Фигура рыжеволосой двадцативосьмилетней Несты, имевшей высокий лоб и вздернутый носик, напоминала песочные часы. Вдова лучника-валлийца, с которым де Вулф познакомился в Уотерфордском походе много лет назад, она стала обожаемой любовницей Джона – хотя, как было прекрасно известно и ей, и Матильде, далеко не единственным блюдом для его ненасытного аппетита по части амуров. В зеленом платье, прикрытом полотняным фартуком, и белом платке, из-под которого выглядывали медные локоны, Неста выглядела обворожительно. Она опустила руку под стол и ткнула пальцем коронеру в бедро.

– И как сегодня чувствует себя твой нижний член, Джон? – поинтересовалась она с шаловливой двусмысленностью.

Обняв красивую вдову, коронер одарил ее кривой усмешкой, столь редко появлявшейся на его лице.

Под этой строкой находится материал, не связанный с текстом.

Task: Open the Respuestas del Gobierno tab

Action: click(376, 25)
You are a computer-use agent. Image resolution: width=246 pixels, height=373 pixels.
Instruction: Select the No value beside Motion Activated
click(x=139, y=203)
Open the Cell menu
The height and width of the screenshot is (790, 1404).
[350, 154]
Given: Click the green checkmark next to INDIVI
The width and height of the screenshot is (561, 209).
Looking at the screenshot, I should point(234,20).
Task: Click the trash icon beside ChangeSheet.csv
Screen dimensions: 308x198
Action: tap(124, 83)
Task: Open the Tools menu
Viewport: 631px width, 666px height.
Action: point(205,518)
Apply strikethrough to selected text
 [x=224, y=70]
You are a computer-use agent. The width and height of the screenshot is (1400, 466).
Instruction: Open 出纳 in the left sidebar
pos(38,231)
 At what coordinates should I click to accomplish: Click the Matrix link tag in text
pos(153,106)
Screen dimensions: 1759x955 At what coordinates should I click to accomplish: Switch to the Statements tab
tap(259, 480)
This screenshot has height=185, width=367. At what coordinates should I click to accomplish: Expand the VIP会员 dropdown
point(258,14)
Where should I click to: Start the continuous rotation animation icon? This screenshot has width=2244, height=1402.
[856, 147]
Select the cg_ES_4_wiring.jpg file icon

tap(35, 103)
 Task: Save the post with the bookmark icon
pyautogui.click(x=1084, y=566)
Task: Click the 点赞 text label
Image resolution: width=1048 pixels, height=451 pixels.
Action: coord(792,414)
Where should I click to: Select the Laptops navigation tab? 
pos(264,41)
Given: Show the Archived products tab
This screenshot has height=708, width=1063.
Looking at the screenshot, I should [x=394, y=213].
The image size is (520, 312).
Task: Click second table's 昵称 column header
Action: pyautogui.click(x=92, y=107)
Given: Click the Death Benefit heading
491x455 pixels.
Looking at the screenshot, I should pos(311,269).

– Спасибо, немного немеет по утрам – вероятно, от недостатка ночных упражнений.

Они говорили на валлийском, который Джон освоил еще ребенком, а умение говорить на нем совершенствовал годами, общаясь с Гвином на корнуолльском, который практически ничем не отличался. После недолгой нежной воркотни, на которую только такая женщина, как Неста, могла вызвать обычно мрачного коронера, разговор перешел на более общие темы. Рассказав ей о своей новой каморке в замке и быстром улучшении в «нижнем члене», позволившем ему самостоятельно сесть на коня, де Вулф упомянул о раздражении, вызванном у него следившим за ним человеком.

– До вас доходят слухи обо всем, что происходит в Эксетере, сударыня! Не известно ли вам о каком-нибудь недавно приехавшем чужеземце, которому зачем-то понадобилось меня преследовать?

Неста сразу же стала серьезной – ее беспокоило все, что могло представлять потенциальную опасность для ее любовника. Ее серо-зеленые глаза расширились, и Неста озабоченно взглянула на коронера.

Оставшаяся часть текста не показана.